|Computational Mathematics Seminar Series|
|Model Calibration for Coarse-Grained Models|
|Xiu Yang, Brown University|
|Lockett Hall 233
November 19, 2013 - 03:30 pm
We investigate the selection of parameters in coarse-grained model in mesoscopic simulations. In order to capture the desired target physical properties, e.g., viscosity, diffusivity, appropriate choice of parameters, e.g., magnitude of the forces, cut off radius, is important.
We use generalized polynomial chaos (gPC) to construct a surrogate model of the response surface. By employing compressive sensing method, we are able to compute the gPC coefficients based on relatively few simulations. Then we apply Bayesian inference with the gPC surrogate model to search the suitable sets of parameters. In many cases, this method will help to achieve model reduction as the correlation between parameters can be revealed, hence parametric compression is possible.
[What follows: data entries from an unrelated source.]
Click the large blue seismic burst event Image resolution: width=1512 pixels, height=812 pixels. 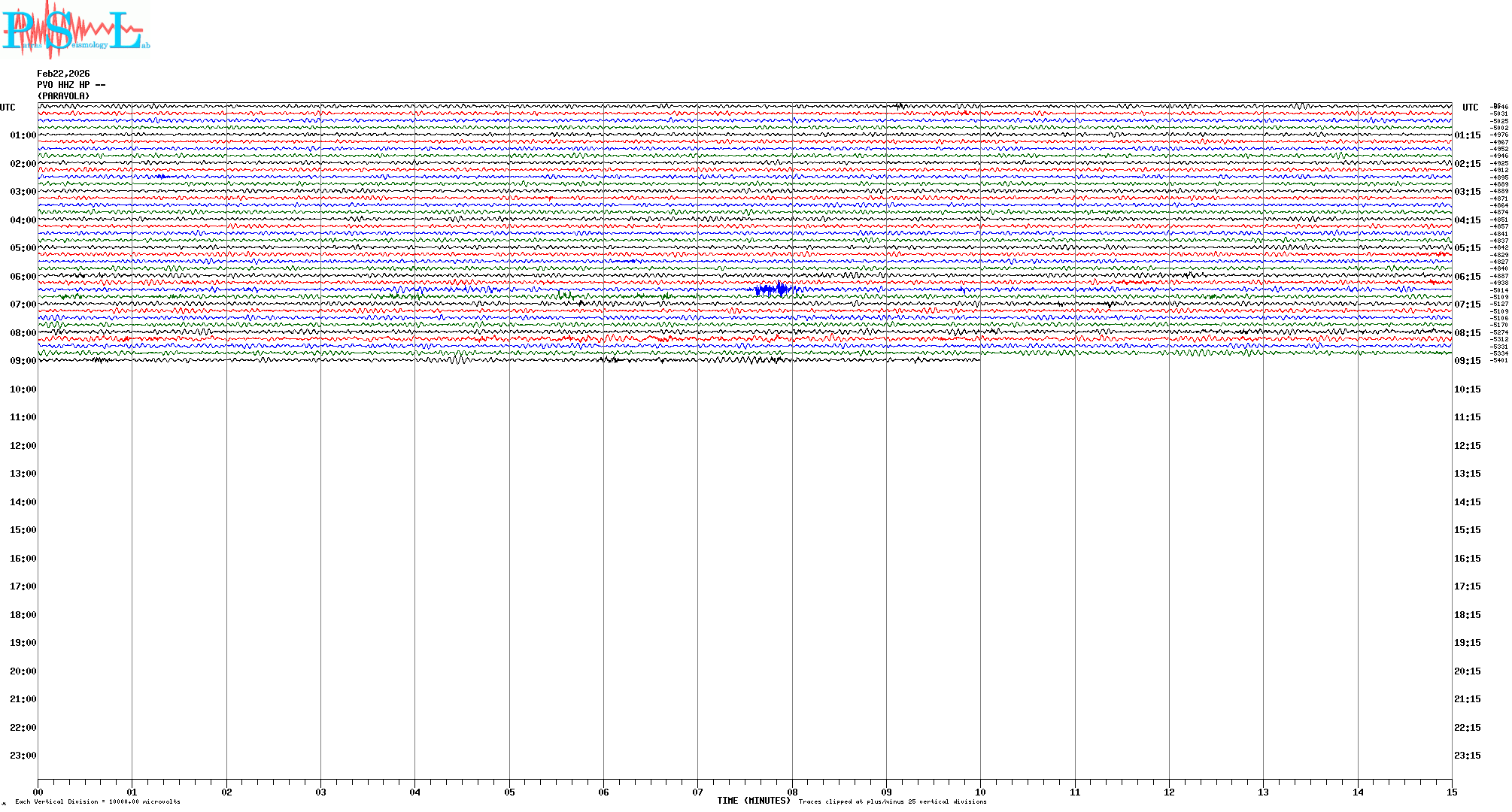(773, 289)
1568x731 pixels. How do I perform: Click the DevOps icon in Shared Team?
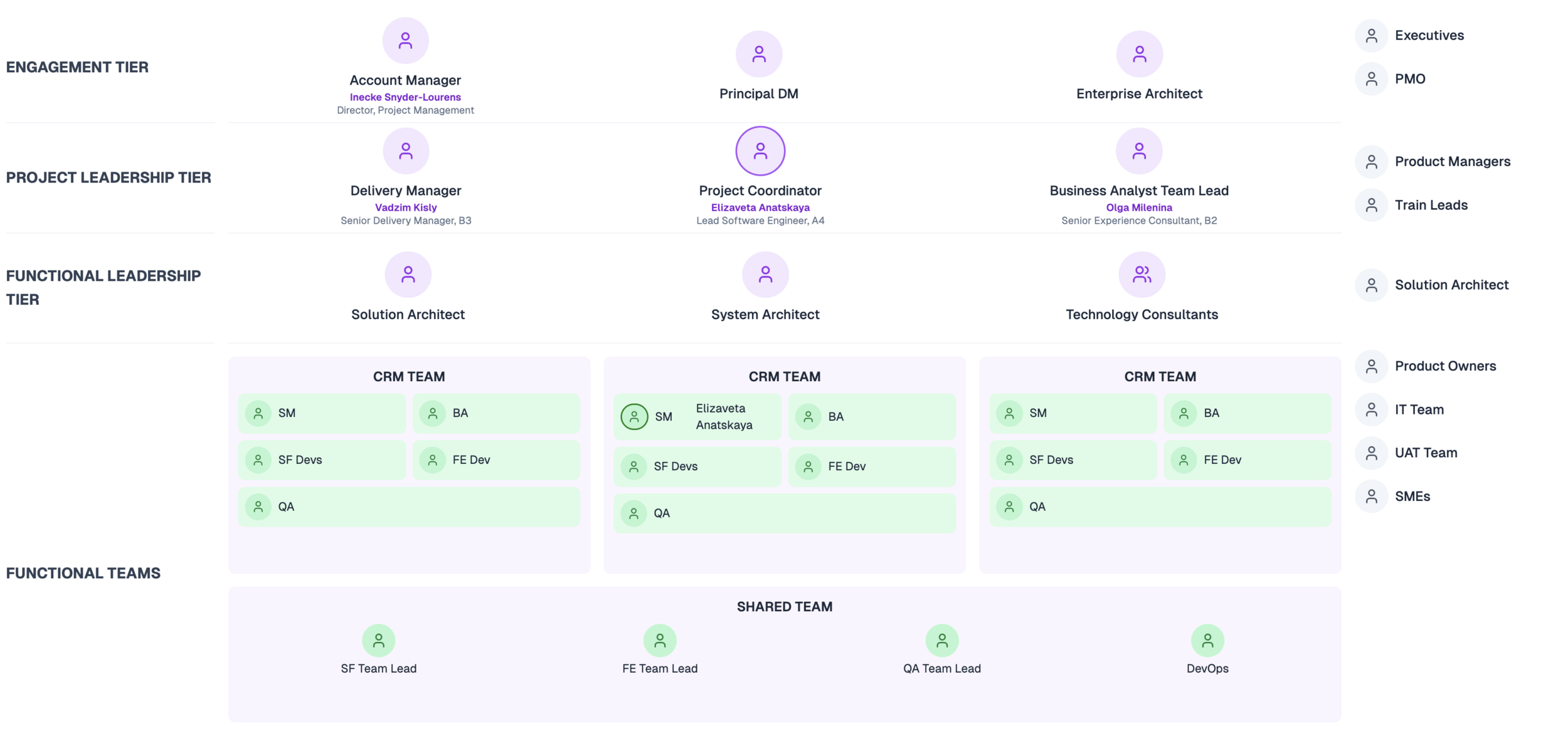tap(1207, 640)
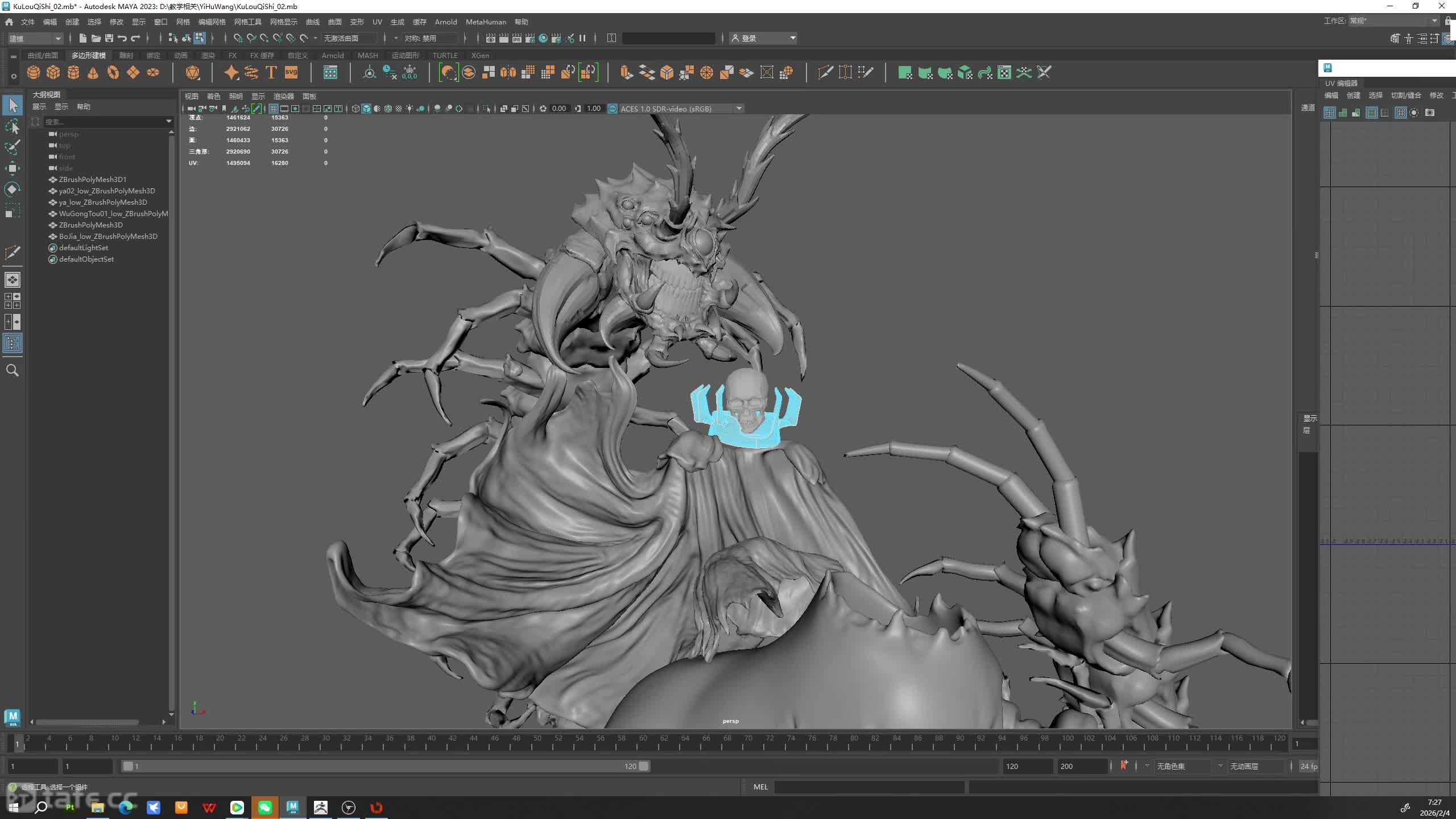Save the scene with toolbar icon
1456x819 pixels.
tap(109, 38)
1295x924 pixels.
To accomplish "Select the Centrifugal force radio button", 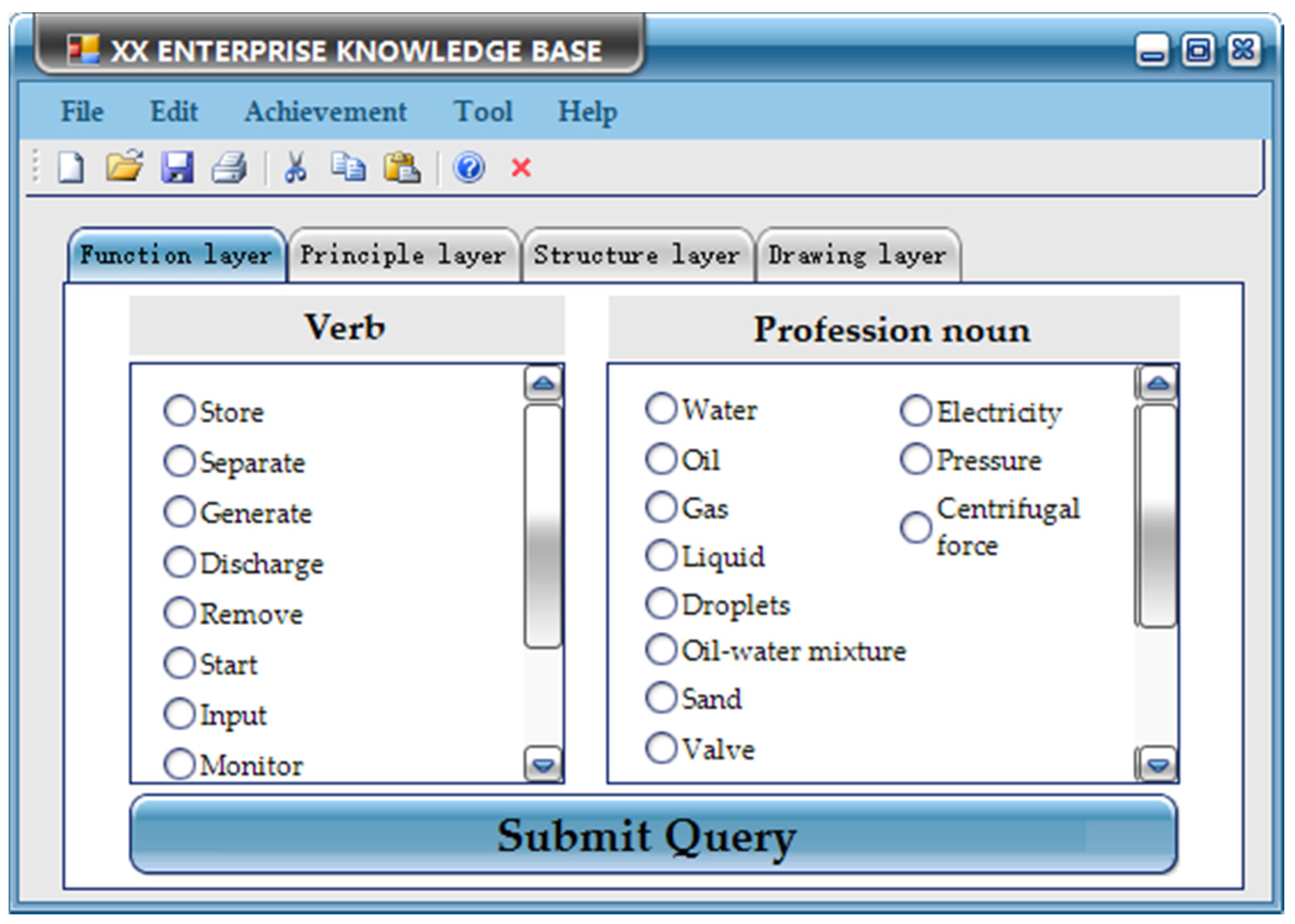I will [x=915, y=527].
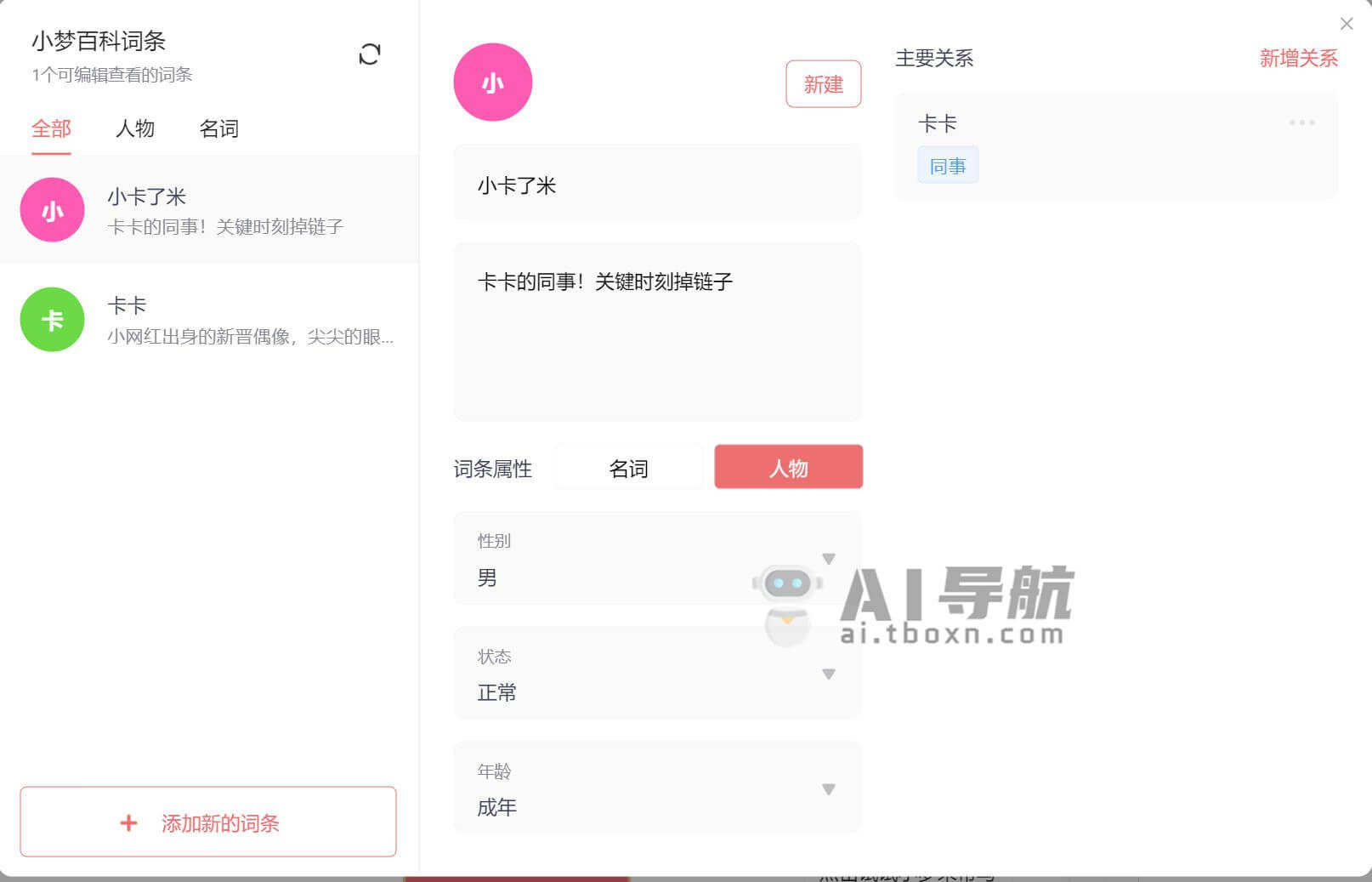This screenshot has height=882, width=1372.
Task: Click 卡卡's green avatar in the list
Action: click(x=52, y=320)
We present an example of using dissipative particle dynamics (DPD) model to study a polymer melt system. In this example, we set six parameters originally; and our method helps to determine four of them. The correlation between the remaining two parameters are also discovered. Thus, the number of parameters can be reduced.
Xiu Yang is a Ph.D. candidate working Prof. George Em Karniadakis at Division of Applied Mathematics, Brown University. He received his B.S. and M.S. in applied mathematics from Peking University (China). His main interest is in uncertainty quantification.